If you’re looking for a different hike than the ones we’ve listed above, take a look at the Arabia Mountain PATH, a system of paved trails that runs throughout the National Heritage Area, or hike through Vaughters’ Farm, one of the last dairy farm landscapes in DeKalb County.
As you’re hiking, be on the lookout for wildlife. There has been “a lot of bird activity” lately, said Davidson-Arabia Nature Preserve Ranger Evonne Blythers-Lapsey. Migratory birds frequently fly through the area, including Sandhill Cranes (see what they look like flying overhead and learn more about these birds). You can begin to see the cranes flying overhead in January, with more cranes flying northward by February and early March. Common bird species such as cardinals and blue jays, as well as wild turkeys, black vultures, and turkey vultures are found throughout the National Heritage Area. Check out this link from Fernbank Science Center for more information on what birds you can find. Vaughters’ Farm contains one of the few places in metro Atlanta you can see the eastern meadowlark, a bird emblematic of grasslands. Walk through the meadow loop trail to hear their melodious calls beginning around March.

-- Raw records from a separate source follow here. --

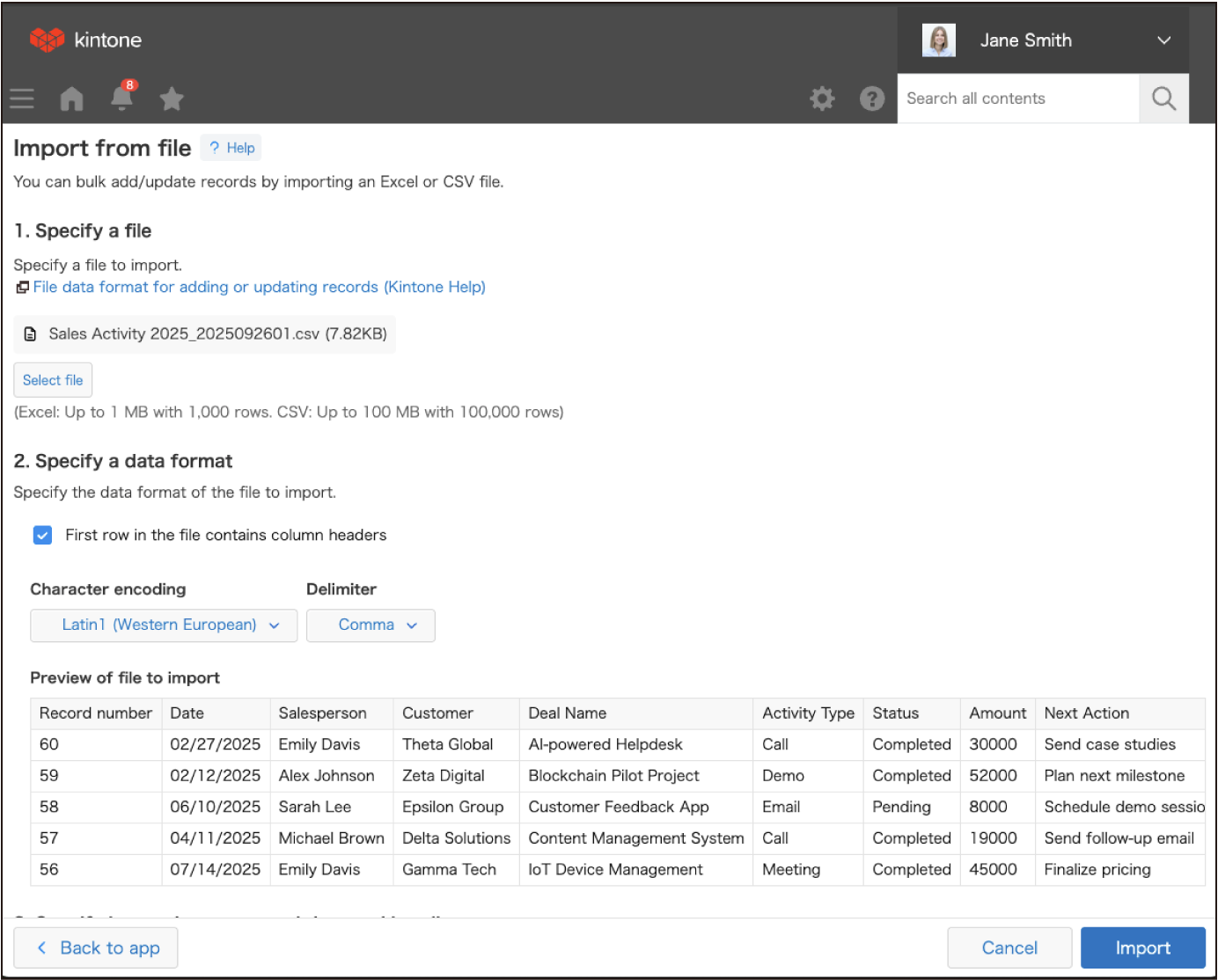Open the Comma delimiter dropdown
This screenshot has width=1218, height=980.
point(371,625)
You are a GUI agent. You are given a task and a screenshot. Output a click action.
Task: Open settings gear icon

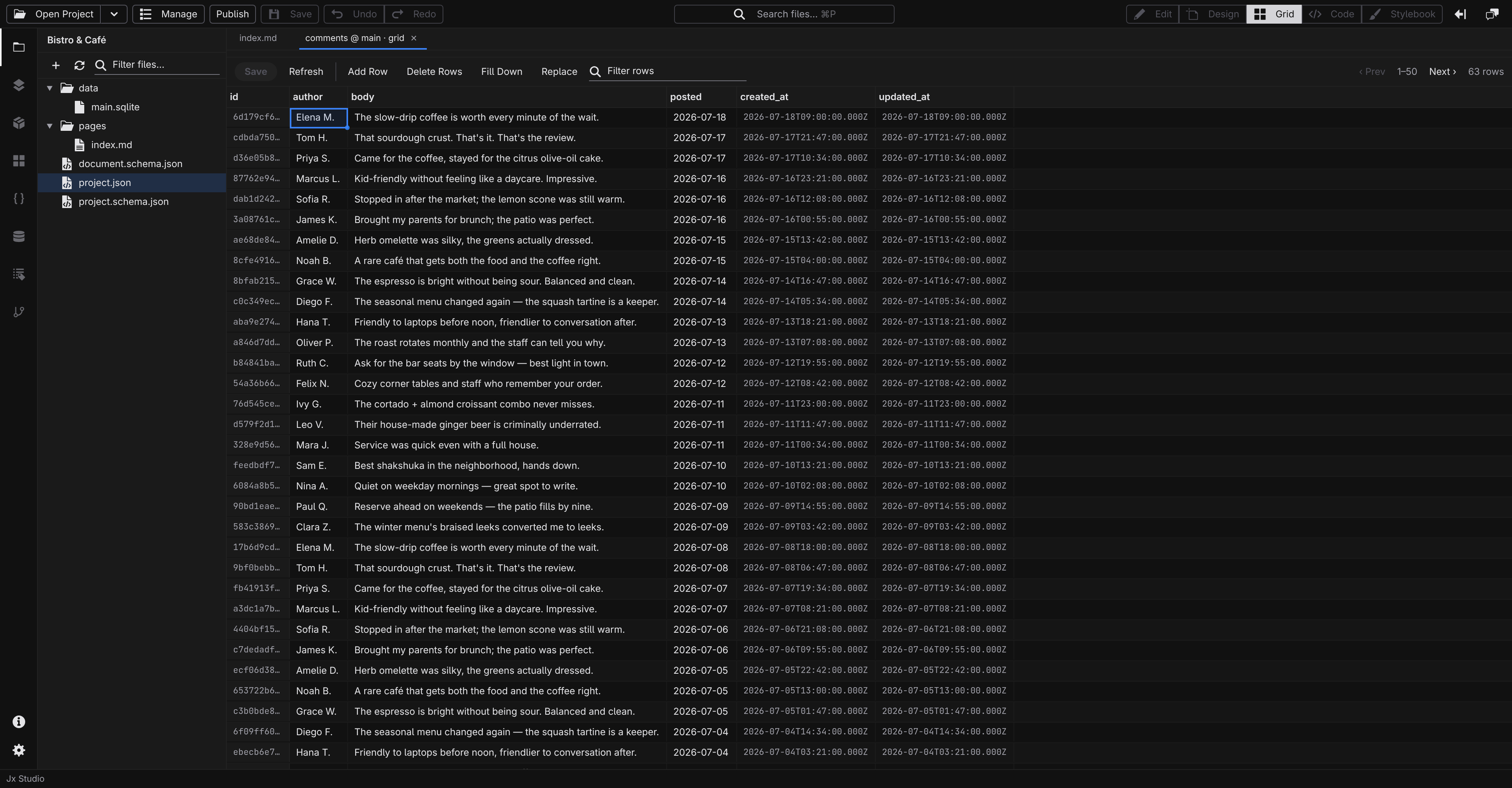[x=19, y=750]
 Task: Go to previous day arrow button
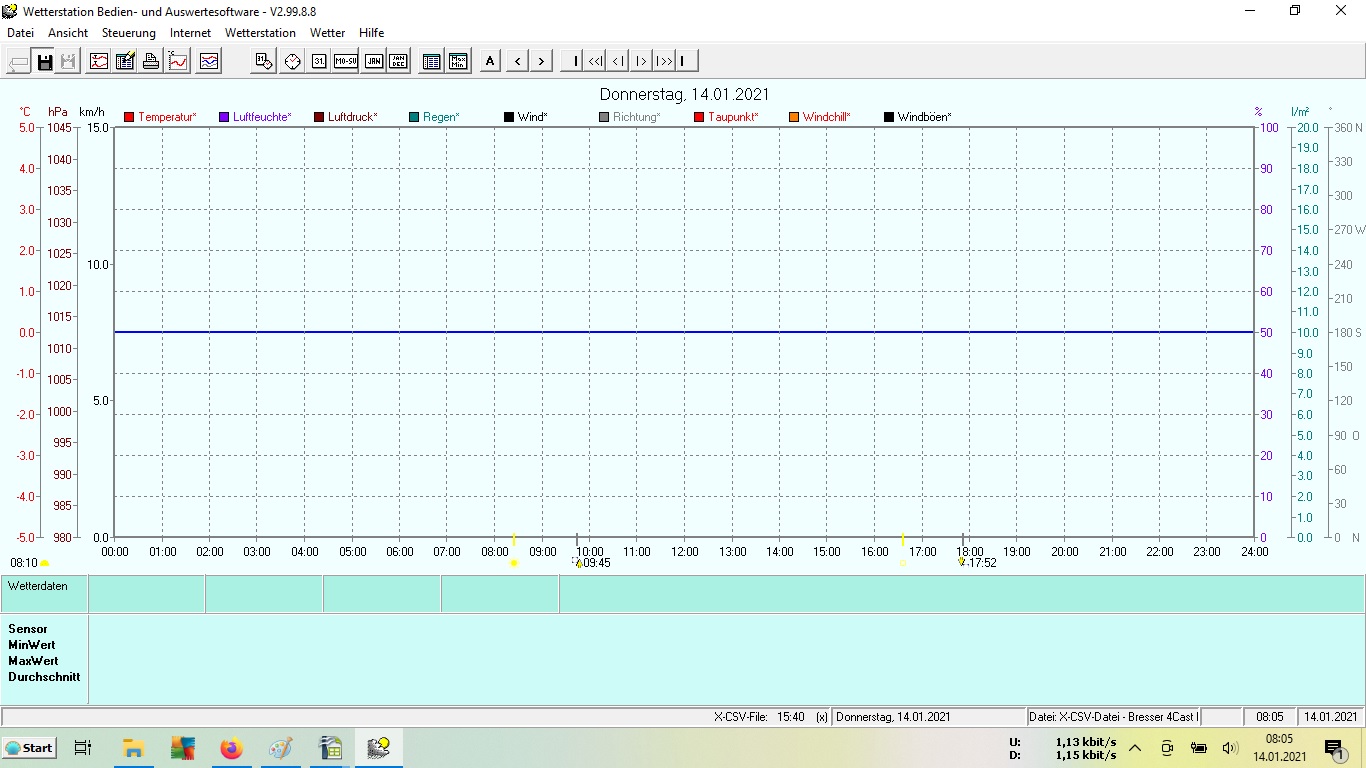pos(517,62)
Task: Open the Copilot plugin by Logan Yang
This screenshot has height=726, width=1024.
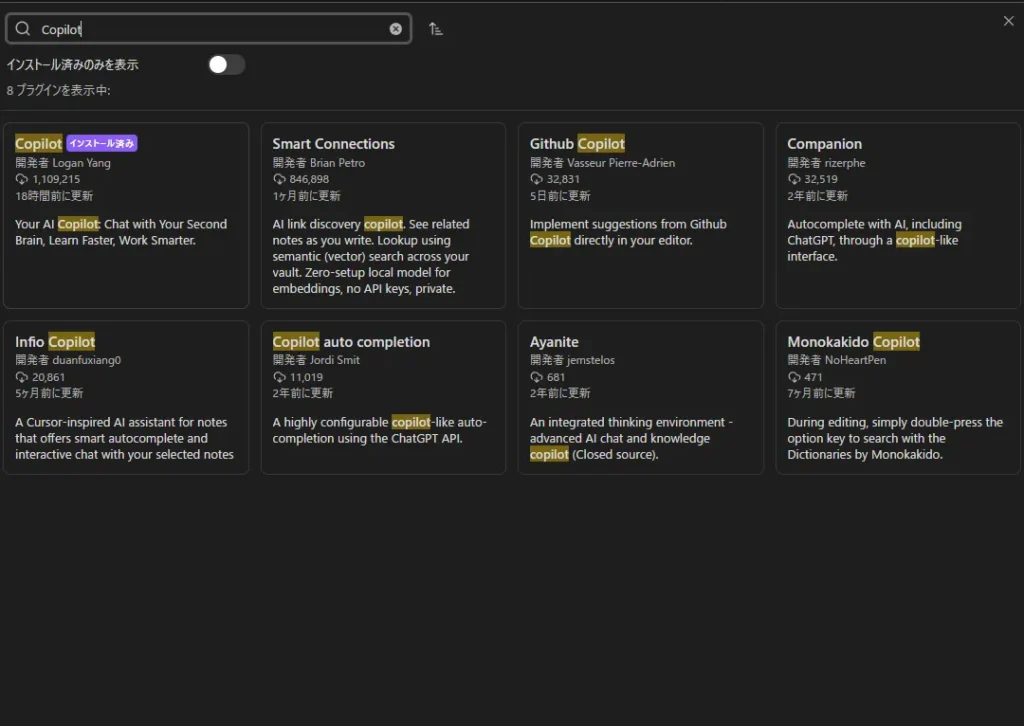Action: pos(126,215)
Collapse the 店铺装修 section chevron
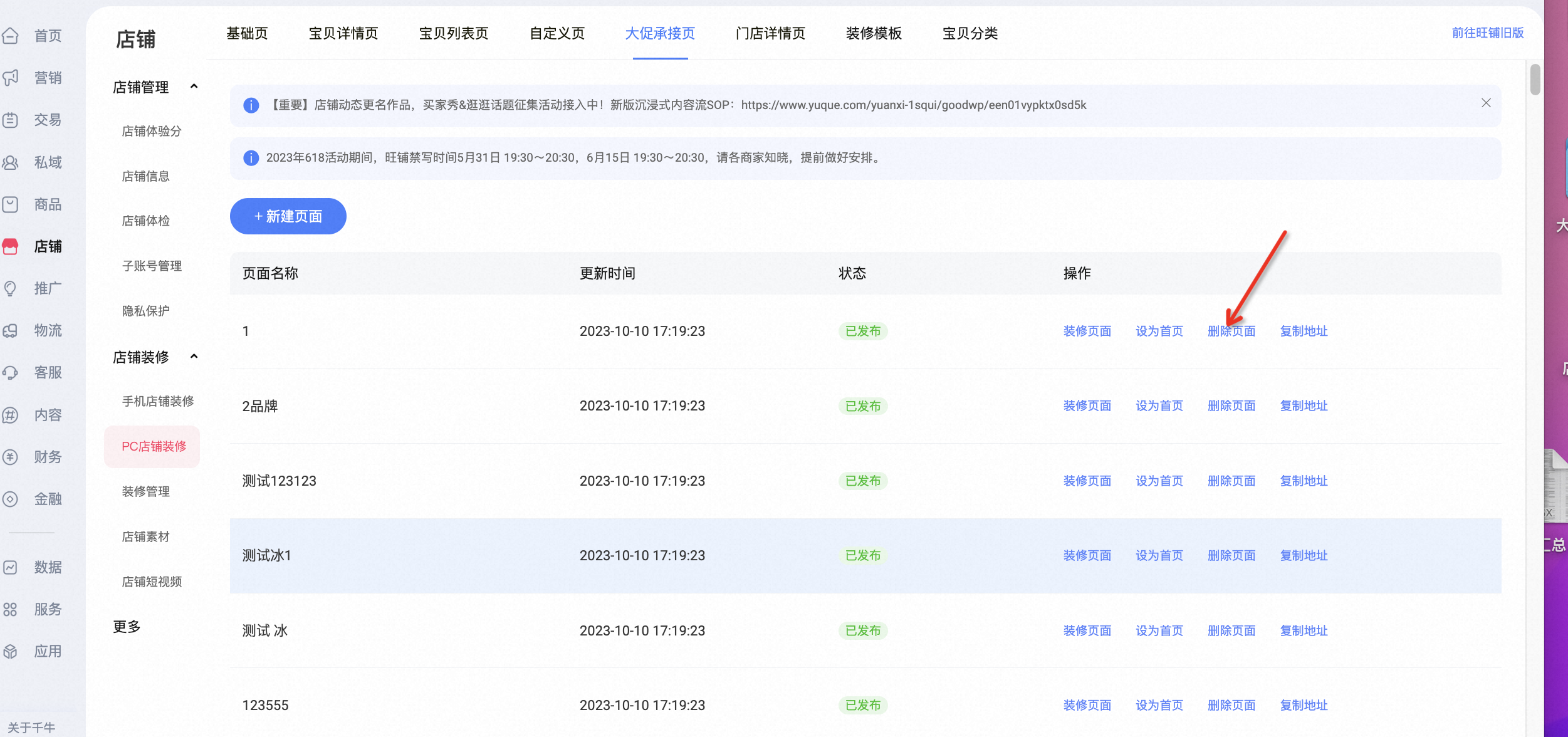 [194, 357]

Also be on the lookout for white-tailed deer, the Georgia state mammal, and the tadpoles and salamander efts that are growing in the vernal pools.
Plants tend to be less active and less colorful in winter, but Diamorpha smallii (also called just “Diamorpha,” or by its common name, elf orpine) is an exception. This small plant thrives in the shallow soils on top of the monadnocks, covering the rock face with a vibrant red. While it really takes off growing in the spring, “We can see evidence of Diamorpha as early as December,” says Panola Mountain State Park Interpretive Ranger Erica Bettross. Be careful where you’re stepping as you hike so we can preserve these native plants.
Winter in the National Heritage Area is just as full of life as the rest of the year – so come on out and see a landscape filled with wildlife and otherworldly beauty.